By Sean Conway
You can make a beautiful Arts and Crafts-inspired trellis using willow whips and a durable wood such as mahogany or red cedar.
A climbing vine on a trellis can create a stunning focal point by adding height to the garden. It can work as an architectural structure for privacy and can even cool down a house by shielding it from direct sunlight.
With winter only barely behind us, cooling your house or adding shade to your garden may not be foremost in your mind. But there's no time like the present to plan your garden and build the simple structures you want to add to it.
Furniture maker Sylven Medyesy visited "Cultivating Life" and taught me how to build a trellis that provides a useful climbing structure for twining vines.
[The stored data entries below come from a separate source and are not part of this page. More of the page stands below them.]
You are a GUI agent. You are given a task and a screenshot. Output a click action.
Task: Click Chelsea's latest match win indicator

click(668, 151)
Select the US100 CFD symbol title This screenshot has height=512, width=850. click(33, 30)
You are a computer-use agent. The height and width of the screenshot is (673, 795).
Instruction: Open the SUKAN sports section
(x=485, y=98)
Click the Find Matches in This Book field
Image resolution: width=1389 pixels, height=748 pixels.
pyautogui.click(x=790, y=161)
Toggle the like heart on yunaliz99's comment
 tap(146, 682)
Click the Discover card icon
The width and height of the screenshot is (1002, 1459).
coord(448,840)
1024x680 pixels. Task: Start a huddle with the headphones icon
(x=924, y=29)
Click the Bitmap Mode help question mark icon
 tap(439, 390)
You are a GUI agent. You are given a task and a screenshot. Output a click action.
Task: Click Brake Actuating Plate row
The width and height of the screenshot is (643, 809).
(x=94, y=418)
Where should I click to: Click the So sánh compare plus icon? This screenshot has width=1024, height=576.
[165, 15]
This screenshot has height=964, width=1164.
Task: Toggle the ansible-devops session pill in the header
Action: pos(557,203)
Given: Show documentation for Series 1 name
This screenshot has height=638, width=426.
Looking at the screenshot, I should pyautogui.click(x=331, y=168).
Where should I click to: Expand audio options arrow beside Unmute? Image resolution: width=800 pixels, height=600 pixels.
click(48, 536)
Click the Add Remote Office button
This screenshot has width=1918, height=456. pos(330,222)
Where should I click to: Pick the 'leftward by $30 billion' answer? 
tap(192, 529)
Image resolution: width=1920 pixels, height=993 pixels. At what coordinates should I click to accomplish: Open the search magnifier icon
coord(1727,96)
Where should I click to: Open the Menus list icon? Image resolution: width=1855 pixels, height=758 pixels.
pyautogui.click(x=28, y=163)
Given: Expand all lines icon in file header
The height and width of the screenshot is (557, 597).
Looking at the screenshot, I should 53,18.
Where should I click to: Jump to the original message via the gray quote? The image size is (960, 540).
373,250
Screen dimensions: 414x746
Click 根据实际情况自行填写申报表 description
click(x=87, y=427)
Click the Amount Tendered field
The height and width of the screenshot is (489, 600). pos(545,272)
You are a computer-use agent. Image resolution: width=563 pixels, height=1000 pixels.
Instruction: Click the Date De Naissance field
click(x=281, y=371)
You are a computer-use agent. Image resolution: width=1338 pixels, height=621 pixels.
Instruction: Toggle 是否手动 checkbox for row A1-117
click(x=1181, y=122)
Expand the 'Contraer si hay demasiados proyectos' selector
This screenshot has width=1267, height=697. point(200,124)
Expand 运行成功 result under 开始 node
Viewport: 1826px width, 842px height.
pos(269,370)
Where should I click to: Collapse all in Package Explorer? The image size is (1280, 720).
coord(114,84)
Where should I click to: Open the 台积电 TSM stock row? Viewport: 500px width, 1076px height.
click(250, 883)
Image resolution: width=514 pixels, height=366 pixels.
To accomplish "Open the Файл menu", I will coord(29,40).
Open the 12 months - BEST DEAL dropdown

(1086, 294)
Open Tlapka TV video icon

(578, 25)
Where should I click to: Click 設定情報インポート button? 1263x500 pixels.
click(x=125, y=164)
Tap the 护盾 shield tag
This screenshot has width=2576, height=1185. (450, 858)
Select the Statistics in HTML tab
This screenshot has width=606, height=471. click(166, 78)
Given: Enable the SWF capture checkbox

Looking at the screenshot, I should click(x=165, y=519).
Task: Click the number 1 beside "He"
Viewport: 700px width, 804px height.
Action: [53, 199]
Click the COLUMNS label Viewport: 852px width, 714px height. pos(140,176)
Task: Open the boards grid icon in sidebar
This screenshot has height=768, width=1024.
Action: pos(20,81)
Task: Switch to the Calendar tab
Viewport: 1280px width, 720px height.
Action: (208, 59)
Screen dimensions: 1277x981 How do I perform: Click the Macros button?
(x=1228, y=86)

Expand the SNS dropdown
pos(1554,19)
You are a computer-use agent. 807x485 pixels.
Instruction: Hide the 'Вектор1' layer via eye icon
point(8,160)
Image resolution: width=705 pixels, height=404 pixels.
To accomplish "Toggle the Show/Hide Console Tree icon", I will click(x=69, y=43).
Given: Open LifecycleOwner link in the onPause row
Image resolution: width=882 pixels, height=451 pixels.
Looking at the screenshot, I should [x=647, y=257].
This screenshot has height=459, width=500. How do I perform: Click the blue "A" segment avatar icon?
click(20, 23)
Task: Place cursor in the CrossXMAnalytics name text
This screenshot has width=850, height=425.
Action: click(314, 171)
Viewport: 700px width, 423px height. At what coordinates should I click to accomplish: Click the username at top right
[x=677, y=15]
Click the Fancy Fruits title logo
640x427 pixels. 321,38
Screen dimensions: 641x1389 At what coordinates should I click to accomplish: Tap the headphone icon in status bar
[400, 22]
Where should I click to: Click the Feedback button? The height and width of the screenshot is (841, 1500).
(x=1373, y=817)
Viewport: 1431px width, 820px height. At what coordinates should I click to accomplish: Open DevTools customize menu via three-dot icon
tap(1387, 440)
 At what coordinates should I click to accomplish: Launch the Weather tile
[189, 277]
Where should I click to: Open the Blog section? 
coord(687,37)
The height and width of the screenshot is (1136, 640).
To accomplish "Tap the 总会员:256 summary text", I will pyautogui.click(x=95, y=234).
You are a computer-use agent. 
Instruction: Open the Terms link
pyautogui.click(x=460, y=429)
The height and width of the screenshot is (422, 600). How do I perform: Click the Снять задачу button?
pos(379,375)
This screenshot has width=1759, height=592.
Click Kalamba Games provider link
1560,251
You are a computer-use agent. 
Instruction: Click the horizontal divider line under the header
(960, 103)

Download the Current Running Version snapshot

This particular trellis combines an Arts and Crafts design with a rustic look and is best made with mahogany or red cedar because these woods are rot resistant and age beautifully.
Materials you'll need to make this trellis are: red cedar or mahogany 2-by-4 boards totaling about 20 feet in length, ripped lengthwise to create thinner boards and cut to specified lengths; eight 60-inch willow twigs, about 1/4 inch thick; copper wire; deck screws; weatherproof glue; and poultry staples.
Tools you'll need include a table saw and miter saw, a router and bit, a chisel, bar clamps, a drill, a countersink drill bit, wire cutters and a hammer.
The design of this trellis consists of two rectangular frames, one large and one small. Each frame is made up of horizontal and vertical pieces that overlap at their joints to form a shape something like an elongated a tic-tac-toe grid. The joints of each frame are lap joints, glued and clamped and then fastened with screws.
The smaller frame is laid upon the larger and also fastened with lap joints, glue and screws. The larger, outer frame has two long legs, which are planted 24 inches into the ground to hold the entire structure upright. (Because the wood will be in the ground, it's important that it be rot resistant.)
Making lap joints is a matter of laying the horizontal pieces over the vertical ones and making marks on each board where the other intersects. Then you remove a section of wood from each piece between the marks so that the resulting joint is the thickness of the thickest member. The easiest way to do this is with a table saw and a sharp chisel (with curve facing down) to clean out the waste, but you can use a handsaw and chisel as well.
Once the frames are connected, it's time to add the willow. Using a router, make grooves in the wood on the inside corners of the inner frame. Set two pieces of willow in each groove and attached in a C shape and reverse-C shape. The willow will naturally want to bend in the opposite direction. This will leave you with a pretty design and extra fine points for the vine to hang onto. Where willow touches sides of the inner frame, add u-staples with a hammer. And where willow crosses, add some copper wire to make the willow structure more stable.
The result is an attractive and durable trellis ideal for training your favorite flowering vines. It's not a good idea to attach the trellis to your house, as vines trap a lot of moisture and that may not be so good for your siding. If you want the trellis to adorn a side of your house, plant it in the ground about 4 to 6 inches from the wall.